The Supreme Court has revived this concept to justify decisions that go against majoritarian popular opinion but uphold individual constitutional rights.

Conceptual Pillar 2 — Transformative Constitutionalism

Transformative Constitutionalism — Coined by Karl Klare in the South African context (1998) and applied by Indian scholars and judges. It holds that constitutional interpretation must actively advance the Constitution's transformative aspirations — social equality, dignity, and substantive freedom — rather than merely restraining state power.
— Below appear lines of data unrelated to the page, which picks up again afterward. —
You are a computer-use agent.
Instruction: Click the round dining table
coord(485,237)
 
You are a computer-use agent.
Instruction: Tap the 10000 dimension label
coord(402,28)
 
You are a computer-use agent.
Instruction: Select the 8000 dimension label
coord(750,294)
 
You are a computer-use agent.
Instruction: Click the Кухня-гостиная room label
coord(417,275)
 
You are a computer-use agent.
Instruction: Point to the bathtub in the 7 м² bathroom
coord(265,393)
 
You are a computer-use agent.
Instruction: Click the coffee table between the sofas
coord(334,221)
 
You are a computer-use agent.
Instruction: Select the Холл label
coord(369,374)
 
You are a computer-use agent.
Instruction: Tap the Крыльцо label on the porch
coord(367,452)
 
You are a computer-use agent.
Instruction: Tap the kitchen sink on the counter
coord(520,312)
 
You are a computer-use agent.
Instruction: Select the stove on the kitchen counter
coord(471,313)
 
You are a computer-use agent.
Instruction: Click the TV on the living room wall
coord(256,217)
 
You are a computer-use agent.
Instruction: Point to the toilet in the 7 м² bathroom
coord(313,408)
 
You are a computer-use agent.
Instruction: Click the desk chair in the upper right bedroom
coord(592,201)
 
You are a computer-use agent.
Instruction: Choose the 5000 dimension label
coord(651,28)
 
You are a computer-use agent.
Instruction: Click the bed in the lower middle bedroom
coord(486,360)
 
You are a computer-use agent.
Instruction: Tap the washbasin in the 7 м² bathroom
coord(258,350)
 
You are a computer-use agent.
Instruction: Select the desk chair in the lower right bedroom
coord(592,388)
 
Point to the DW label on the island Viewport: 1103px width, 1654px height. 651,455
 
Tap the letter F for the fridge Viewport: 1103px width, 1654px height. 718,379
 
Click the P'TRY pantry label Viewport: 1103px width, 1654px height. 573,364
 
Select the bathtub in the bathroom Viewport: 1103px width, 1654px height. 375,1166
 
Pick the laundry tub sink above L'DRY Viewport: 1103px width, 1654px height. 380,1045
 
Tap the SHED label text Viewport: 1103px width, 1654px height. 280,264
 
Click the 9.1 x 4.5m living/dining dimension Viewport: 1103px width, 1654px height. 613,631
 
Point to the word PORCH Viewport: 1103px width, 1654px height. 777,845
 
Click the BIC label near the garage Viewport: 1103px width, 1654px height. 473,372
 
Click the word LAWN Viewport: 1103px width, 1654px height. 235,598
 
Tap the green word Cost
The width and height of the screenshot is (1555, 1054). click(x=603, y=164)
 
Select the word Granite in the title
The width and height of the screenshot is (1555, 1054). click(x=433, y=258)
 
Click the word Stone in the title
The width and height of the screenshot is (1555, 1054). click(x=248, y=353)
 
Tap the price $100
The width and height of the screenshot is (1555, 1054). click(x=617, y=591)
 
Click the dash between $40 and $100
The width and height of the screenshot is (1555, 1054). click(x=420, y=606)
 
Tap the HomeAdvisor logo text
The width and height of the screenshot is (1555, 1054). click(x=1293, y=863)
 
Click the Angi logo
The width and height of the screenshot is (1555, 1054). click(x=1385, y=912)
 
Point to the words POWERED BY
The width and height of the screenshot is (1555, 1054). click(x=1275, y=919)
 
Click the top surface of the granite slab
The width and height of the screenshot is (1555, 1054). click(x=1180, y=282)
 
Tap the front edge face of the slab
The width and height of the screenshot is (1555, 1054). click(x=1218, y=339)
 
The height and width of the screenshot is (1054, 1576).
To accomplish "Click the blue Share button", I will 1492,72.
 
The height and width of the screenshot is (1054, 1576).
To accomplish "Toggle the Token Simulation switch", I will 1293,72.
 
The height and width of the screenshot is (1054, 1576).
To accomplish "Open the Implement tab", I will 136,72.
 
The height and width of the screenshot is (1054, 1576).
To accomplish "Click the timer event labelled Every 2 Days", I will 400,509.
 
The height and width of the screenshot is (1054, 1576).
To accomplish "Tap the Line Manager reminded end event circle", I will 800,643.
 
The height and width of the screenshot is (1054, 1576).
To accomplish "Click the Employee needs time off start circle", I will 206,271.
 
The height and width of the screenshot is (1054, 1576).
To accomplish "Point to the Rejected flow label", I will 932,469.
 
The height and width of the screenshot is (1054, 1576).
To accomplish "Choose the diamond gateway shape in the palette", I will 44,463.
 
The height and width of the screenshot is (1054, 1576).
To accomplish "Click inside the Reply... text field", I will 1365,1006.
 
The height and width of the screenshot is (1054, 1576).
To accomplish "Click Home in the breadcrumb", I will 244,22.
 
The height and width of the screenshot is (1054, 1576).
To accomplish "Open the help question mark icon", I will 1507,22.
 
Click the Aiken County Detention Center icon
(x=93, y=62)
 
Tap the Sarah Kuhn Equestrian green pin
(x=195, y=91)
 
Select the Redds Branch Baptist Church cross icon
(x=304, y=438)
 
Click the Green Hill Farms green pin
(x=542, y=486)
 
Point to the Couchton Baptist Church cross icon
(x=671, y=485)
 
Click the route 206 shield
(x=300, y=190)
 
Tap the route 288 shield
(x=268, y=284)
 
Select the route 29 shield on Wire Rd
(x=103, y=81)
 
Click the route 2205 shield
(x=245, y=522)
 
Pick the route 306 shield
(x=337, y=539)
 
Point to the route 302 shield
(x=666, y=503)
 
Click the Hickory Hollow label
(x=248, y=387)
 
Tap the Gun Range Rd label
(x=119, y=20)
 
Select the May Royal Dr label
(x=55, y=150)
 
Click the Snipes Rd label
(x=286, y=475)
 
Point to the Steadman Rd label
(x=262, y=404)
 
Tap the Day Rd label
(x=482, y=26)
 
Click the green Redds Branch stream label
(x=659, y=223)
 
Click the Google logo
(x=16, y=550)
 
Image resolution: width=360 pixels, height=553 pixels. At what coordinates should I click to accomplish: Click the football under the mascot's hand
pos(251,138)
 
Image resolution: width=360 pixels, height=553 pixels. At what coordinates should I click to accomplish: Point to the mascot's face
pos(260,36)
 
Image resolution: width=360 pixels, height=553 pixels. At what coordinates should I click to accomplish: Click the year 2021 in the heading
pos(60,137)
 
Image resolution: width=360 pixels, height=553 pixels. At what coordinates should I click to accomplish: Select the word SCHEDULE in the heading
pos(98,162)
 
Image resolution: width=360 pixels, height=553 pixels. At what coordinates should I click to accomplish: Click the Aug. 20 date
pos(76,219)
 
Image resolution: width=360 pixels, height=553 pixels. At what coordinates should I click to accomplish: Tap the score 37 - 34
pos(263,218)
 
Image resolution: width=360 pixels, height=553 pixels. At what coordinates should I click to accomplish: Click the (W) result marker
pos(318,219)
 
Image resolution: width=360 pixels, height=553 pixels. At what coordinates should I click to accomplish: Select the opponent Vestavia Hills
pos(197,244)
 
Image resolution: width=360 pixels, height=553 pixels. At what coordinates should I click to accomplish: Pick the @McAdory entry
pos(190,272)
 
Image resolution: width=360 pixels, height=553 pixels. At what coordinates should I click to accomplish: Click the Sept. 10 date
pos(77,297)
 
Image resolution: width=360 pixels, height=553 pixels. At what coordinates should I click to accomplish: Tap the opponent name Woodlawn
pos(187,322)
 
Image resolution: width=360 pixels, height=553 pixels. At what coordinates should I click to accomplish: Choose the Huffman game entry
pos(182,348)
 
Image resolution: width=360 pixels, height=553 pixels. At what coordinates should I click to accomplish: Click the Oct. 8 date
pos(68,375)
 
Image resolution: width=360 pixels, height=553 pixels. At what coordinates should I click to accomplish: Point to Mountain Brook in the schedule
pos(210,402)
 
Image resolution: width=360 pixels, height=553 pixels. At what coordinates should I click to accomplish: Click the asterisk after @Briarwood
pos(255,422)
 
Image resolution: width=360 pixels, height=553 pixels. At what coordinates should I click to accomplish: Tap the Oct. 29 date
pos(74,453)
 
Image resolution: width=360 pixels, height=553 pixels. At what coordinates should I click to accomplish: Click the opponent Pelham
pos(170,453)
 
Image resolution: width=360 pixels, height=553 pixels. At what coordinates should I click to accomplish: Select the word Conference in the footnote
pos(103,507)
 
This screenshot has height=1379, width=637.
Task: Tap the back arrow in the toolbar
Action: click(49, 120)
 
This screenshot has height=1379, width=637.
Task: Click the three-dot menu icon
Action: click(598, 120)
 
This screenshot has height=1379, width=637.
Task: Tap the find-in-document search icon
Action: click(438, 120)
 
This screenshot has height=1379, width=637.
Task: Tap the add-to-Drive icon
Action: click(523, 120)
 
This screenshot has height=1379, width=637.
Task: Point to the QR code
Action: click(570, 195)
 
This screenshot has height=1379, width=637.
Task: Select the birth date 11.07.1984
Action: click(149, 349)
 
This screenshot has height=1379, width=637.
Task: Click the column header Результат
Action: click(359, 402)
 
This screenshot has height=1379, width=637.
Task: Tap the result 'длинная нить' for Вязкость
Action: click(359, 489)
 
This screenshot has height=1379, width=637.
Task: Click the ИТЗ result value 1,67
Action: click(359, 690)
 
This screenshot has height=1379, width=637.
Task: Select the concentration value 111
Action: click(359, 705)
This explains why Article 21 has been expanded to include a growing family of rights:

  • Privacy
  • Livelihood
  • Health
  • Education
  • Clean environment

Predicted RAS Questions

Based on PYQ trends and 2026 syllabus analysis

1 5M What is constitutional morality? How has the Supreme Court applied it in recent cases? 5 marks · 50 words

Model Answer

Constitutional morality, a concept invoked by Dr. Ambedkar, means adherence to constitutional values — democratic processes, individual rights, institutional procedures — over popular (majoritarian) norms. The Supreme Court applied it in Navtej Singh Johar (2018) to decriminalise consensual homosexuality despite public opposition, and in Sabarimala (2018) to allow women's entry into a temple despite religious custom. Constitutional morality protects minorities from majority overreach.